Coding, Coffee & Chapter Notes

TL;DR. Same prompt, same model, same box. The only thing that changed was whether Ollama was allowed to touch the GPU. On CPU alone the model ran at 17 tokens per second and took about five and a half seconds per call. With the GPU enabled, Ollama put almost the whole transformer stack on the card (35 of 36 layers, give or take) and the rate jumped to 39 tokens per second, around two seconds per call. The CPU also stopped cooking — peak temp during a burst of saves dropped by about ten degrees.

That’s a 2.5× speedup, give or take. Honestly less than I was hoping for. The interesting part of this post isn’t the speedup itself — it’s why it landed there, instead of the 10× you see in other writeups, and why `ollama ps` was lying to me about what was actually happening.

Setup

I’m running a small distractor-generation model as part of a vocabulary-save flow. Five rapid saves in a row was uncomfortable on CPU — both the wait and the fan. So I wanted a number before committing to “the GPU is worth it” or “I should be looking at a different inference path.”

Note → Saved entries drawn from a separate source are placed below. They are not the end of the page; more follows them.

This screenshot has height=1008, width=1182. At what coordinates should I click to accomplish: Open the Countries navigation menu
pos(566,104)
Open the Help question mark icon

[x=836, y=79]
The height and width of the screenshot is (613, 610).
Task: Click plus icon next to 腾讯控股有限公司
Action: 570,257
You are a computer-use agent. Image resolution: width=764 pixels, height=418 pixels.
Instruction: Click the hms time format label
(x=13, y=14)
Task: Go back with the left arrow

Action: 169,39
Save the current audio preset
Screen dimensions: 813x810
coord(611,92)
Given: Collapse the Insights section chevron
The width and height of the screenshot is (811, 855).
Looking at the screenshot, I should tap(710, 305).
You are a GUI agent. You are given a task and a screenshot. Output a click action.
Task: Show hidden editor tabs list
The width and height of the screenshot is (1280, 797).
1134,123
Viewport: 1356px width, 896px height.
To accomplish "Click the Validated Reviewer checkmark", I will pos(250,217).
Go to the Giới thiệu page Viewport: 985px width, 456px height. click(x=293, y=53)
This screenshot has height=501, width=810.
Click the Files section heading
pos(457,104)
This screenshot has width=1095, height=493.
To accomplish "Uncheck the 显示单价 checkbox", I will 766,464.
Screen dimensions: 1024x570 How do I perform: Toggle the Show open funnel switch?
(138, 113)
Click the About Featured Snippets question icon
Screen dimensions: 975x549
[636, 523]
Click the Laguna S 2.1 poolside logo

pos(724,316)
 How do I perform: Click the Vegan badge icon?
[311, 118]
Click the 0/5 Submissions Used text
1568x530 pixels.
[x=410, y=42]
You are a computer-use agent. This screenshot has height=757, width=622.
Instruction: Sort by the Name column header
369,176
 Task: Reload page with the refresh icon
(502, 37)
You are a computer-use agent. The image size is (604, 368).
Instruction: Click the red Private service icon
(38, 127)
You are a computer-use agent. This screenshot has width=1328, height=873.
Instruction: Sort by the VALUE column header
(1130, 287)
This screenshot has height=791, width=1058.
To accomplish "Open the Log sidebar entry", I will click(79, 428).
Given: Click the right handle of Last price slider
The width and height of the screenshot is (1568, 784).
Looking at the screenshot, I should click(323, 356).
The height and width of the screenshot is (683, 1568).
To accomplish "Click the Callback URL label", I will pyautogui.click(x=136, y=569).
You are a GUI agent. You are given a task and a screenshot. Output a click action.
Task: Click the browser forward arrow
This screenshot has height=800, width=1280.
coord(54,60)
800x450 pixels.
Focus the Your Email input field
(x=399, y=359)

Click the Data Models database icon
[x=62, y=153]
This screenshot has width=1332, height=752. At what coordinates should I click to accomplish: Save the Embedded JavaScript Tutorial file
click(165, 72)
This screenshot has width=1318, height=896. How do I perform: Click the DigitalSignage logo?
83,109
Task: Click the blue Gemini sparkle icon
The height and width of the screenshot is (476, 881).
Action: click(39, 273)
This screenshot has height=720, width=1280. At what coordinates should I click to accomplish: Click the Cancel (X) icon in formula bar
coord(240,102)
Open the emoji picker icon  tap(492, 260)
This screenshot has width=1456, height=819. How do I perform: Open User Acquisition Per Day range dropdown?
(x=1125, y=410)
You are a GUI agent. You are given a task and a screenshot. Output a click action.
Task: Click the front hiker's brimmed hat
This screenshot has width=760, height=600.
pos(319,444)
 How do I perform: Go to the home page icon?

BoxAMD Ryzen 5 4600H + NVIDIA GTX 1650 Ti Mobile, 4 GB VRAM
Model`gemma4:e2b` (7.8 GB on disk, Q4_K_M)
EngineOllama 0.23.1
PromptReal production prompt — word + definition + sentence + instructions for distractors / hint / explanation
Output cap`num_predict: 400`, `think: false`
Sample5 prompts × 5 distinct technical words (polling, warehouse, linearizability, throughput, partition)
Mode flip`num_gpu: 0` → force CPU. No `num_gpu` → Ollama auto-splits the layers
Warm-upOne throwaway call per mode before the timed samples

Both modes ran after warm-up, so the numbers reflect steady-state inference, not first-load cost. Each `/api/generate` response landed in NDJSON so I could pull `eval_count`, `eval_duration`, and `total_duration` straight from the engine without timing from the outside.

Results

MetricCPU onlyGPU hybrid (35/36 layers on GPU)Δ
Avg output tokens / call6055~same
Avg eval latency (token gen only)3 506 ms1 411 ms2.49× faster
Avg total latency (prompt eval + token gen)5 390 ms2 174 ms2.48× faster
Tokens / sec17392.29× faster

`ollama ps` during the GPU run:

NAME SIZE PROCESSOR CONTEXT UNTIL
gemma4:e2b 7.8 GB 74%/26% CPU/GPU 4096 Forever

`nvidia-smi` during a generation:

NVIDIA GTX 1650 Ti, used 1998 MiB, free 1909 MiB, util 32 %

So the GPU is half-empty during inference — about half of its memory is in use, and the rest is sitting there as headroom for the KV cache and forward-pass scratch space. There’s no spare VRAM being wasted; the card just can’t hold any more of this model.

Why 2.5× and not 10×

I went into this with a tidy mental model. Four gigs of VRAM, eight gigs of model, only a slice fits, the rest runs slow on CPU, end of story. The actual story is more interesting, and `ollama ps` was misleading me about it.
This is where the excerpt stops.